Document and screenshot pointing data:

■ ■ ■ ■ ■ ■ ■

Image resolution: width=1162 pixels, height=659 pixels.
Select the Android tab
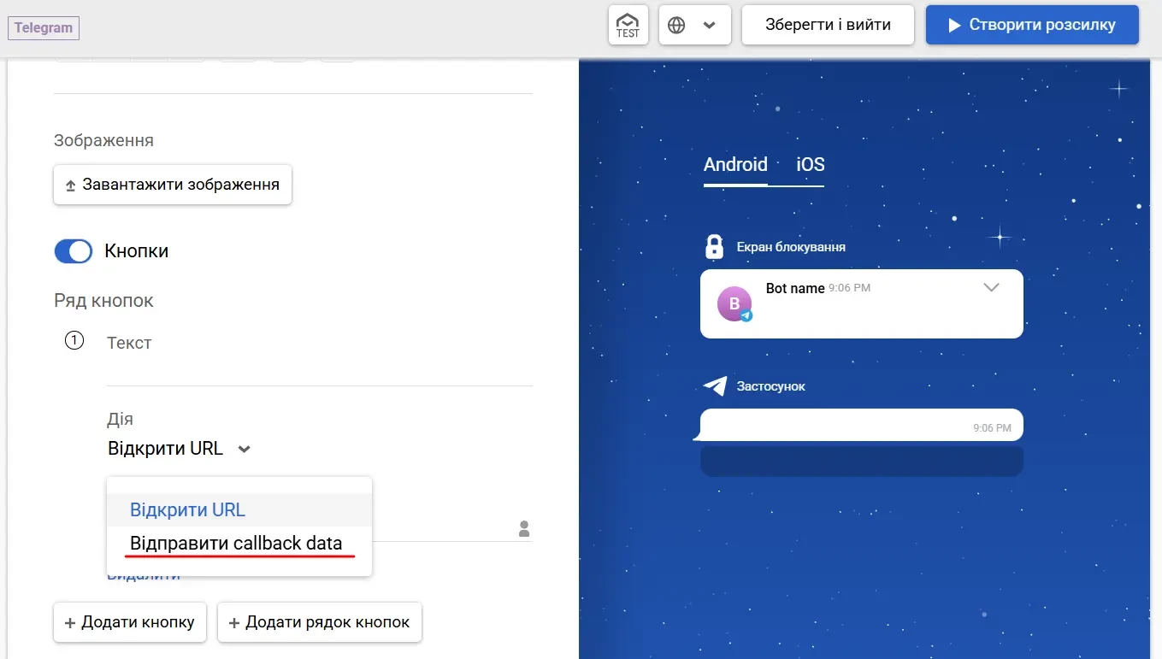point(734,164)
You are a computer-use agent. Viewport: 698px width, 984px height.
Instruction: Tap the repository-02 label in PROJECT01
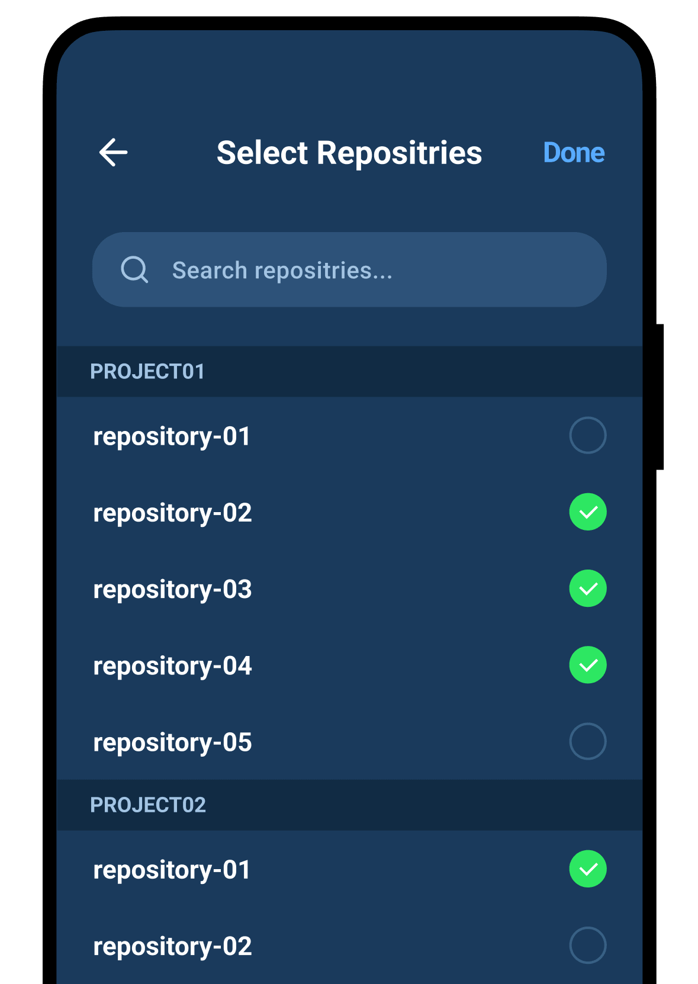pos(172,513)
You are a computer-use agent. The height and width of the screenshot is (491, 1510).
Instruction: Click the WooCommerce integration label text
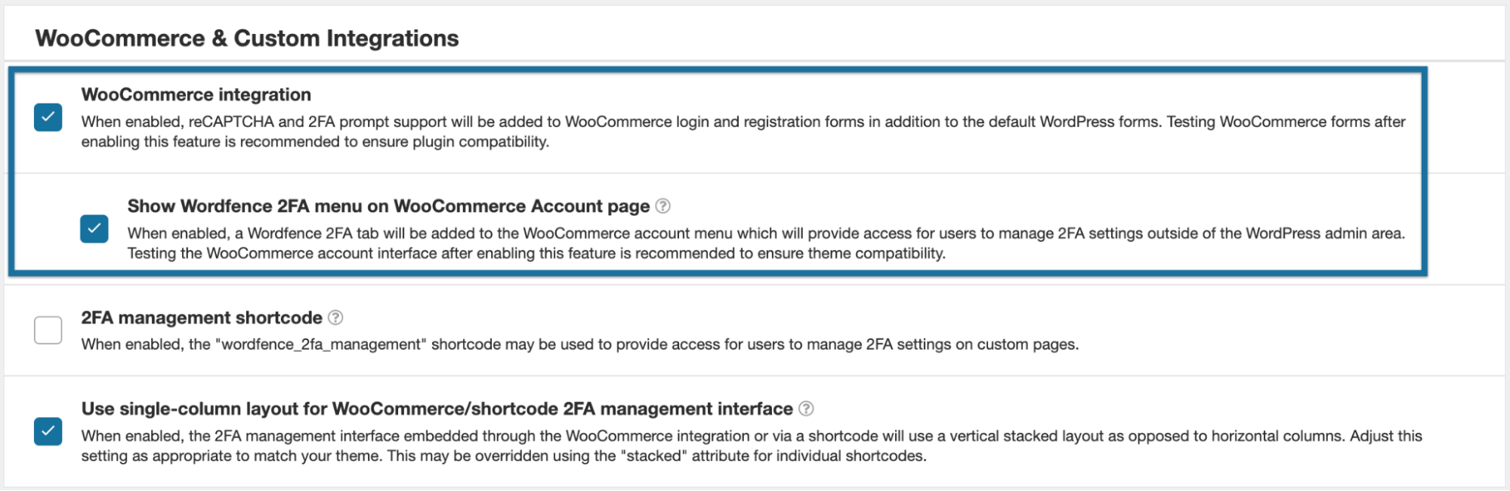coord(196,94)
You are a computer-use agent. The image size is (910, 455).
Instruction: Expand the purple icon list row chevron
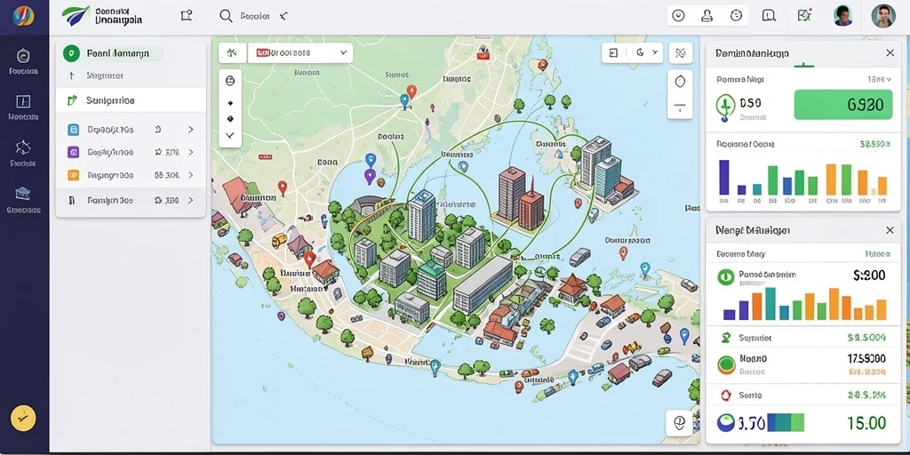point(190,152)
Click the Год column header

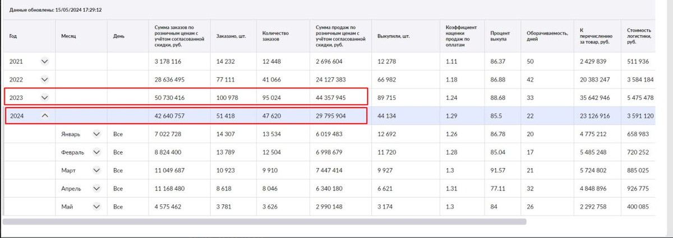(13, 36)
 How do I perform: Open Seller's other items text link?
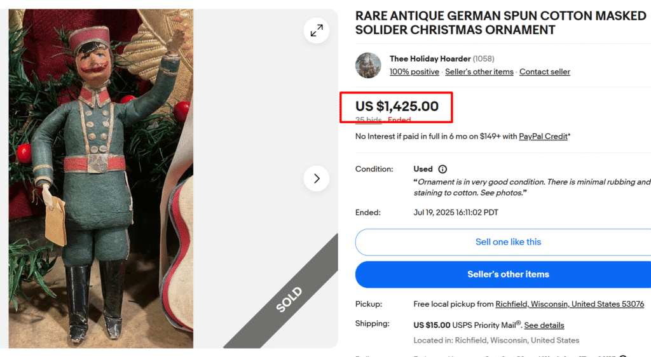tap(479, 72)
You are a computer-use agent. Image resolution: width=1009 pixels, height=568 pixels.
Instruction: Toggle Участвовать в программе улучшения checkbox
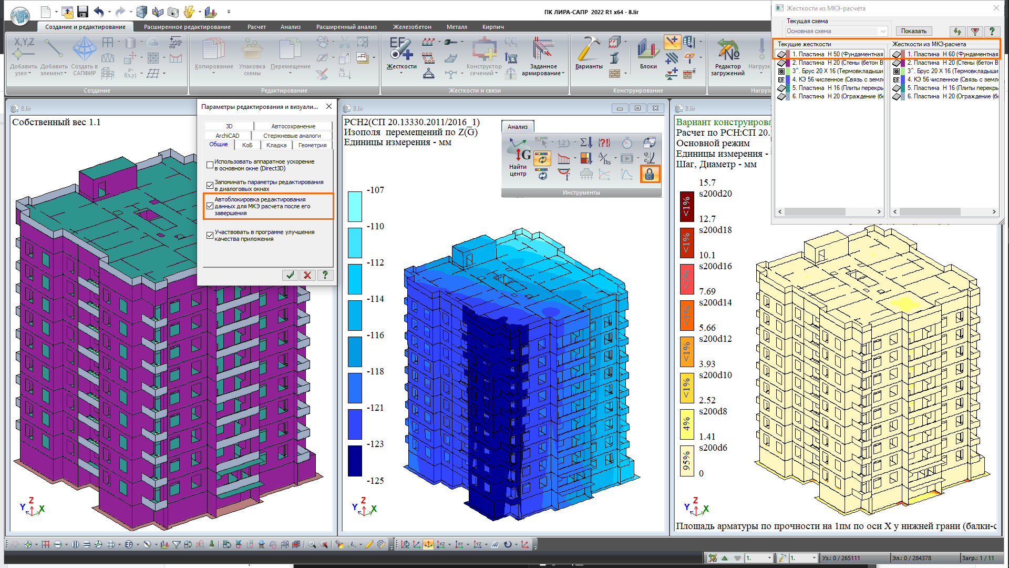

■ ■ ■ ■ ■ ■ ■

To do:
Quote the data word for word, beginning with the line containing "You are a computer-use agent. The height" and continuing through the end of the data, leaving out the pictures.

Solution to this task:
You are a computer-use agent. The height and width of the screenshot is (491, 1510).
Instruction: Click the WooCommerce integration label text
coord(196,94)
You are a computer-use agent. The image size is (910, 455).
Instruction: Expand the purple icon list row chevron
point(190,152)
Click the Год column header

(13, 36)
 How do I perform: Open Seller's other items text link?
tap(479, 72)
You are a computer-use agent. Image resolution: width=1009 pixels, height=568 pixels.
Instruction: Toggle Участвовать в программе улучшения checkbox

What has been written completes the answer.